Und wenn jetzt Projekte von supranationalen Konsortien kommen, von Libra oder chinesischen Konzernen, muss sich zeigen, ob sie genügend Vertrauen schaffen können. Viele Bürger verbinden mit Facebook Datenskandale und sind Libra gegenüber deshalb sicherlich skeptisch eingestellt. Dass sich eine chinesische Blockchain-Währung weltweit durchsetzt, bezweifle ich.

Rechnen Sie mit einem Gegenprojekt der westlichen Notenbanken zu Libra? Der britische Notenbankchef Mark Carney schlug vor, ein Netzwerk von digitalen staatlichen Währungen zu schaffen.
Das halte ich für realistisch. Ich kann mir gut vorstellen, dass wir irgendeinmal einen Blockchain basierten Euro erhalten. In den Industriestaaten wäre das eine harte Konkurrenz zu Libra. Wieso soll ich in Libra nutzen, wenn ich auch mit einem Blockchain-Euro bezahlen kann?

POLAND - 2019/07/08: In this photo illustration a facebook crypto currency Libra logo seen displayed on a smartphone. (Photo Illustration by Omar Marques/SOPA Images/LightRocket via Getty Images)

Libra: Hinter dem Projekt stehen nebst Facebook derzeit 27 weitere Grosskonzerne.

Quelle: SOPA Images/LightRocket via Gett

Wagen wir einen Blick in die Kristallkugel: Wie wird Libra in fünf Jahren aussehen?
In fünf Jahren wird es Libra auf jeden Fall geben.
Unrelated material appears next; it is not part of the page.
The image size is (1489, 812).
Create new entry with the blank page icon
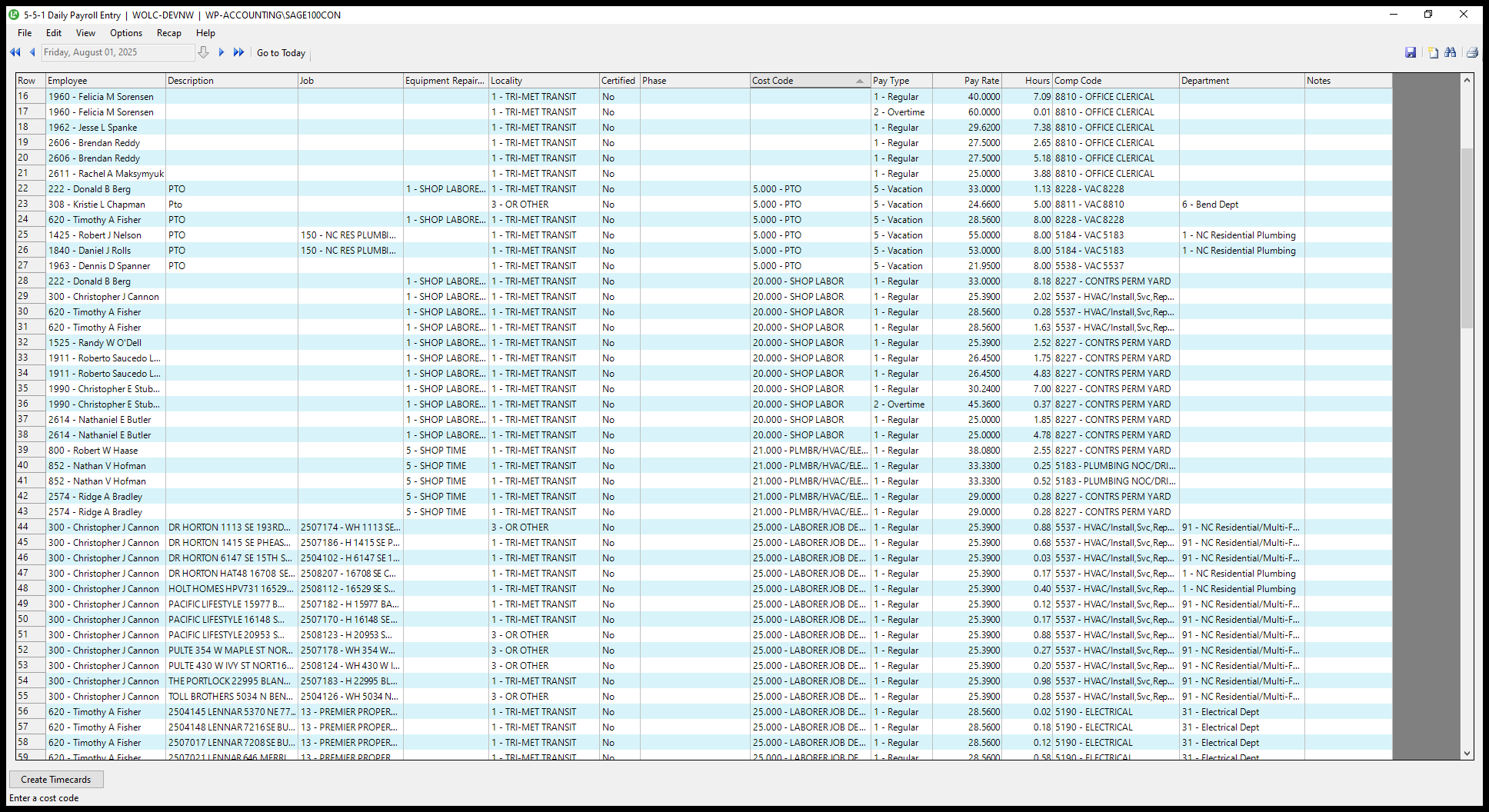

Ich sehe durchaus Chancen, dass sich Libra in einigen Entwicklungs- und Schwellenländern durchsetzen kann.

Mit allen Funktionen einer Währung?
Ja, weil in vielen Entwicklungs- und Schwellenländern der Staat es nicht schaffen wird, eine staatliche Währung auf Basis der Blockchain zu starten.

Und in Europa und den USA?
Hier sehe ich geringe Chancen, dass sich Libra als wichtige Währung durchsetzt. Ich kann mir vorstellen, dass die Kryprowährung zugelassen wird, aber nicht so erfolgreich wird, wie sich dies das Konsortium wünschen würde.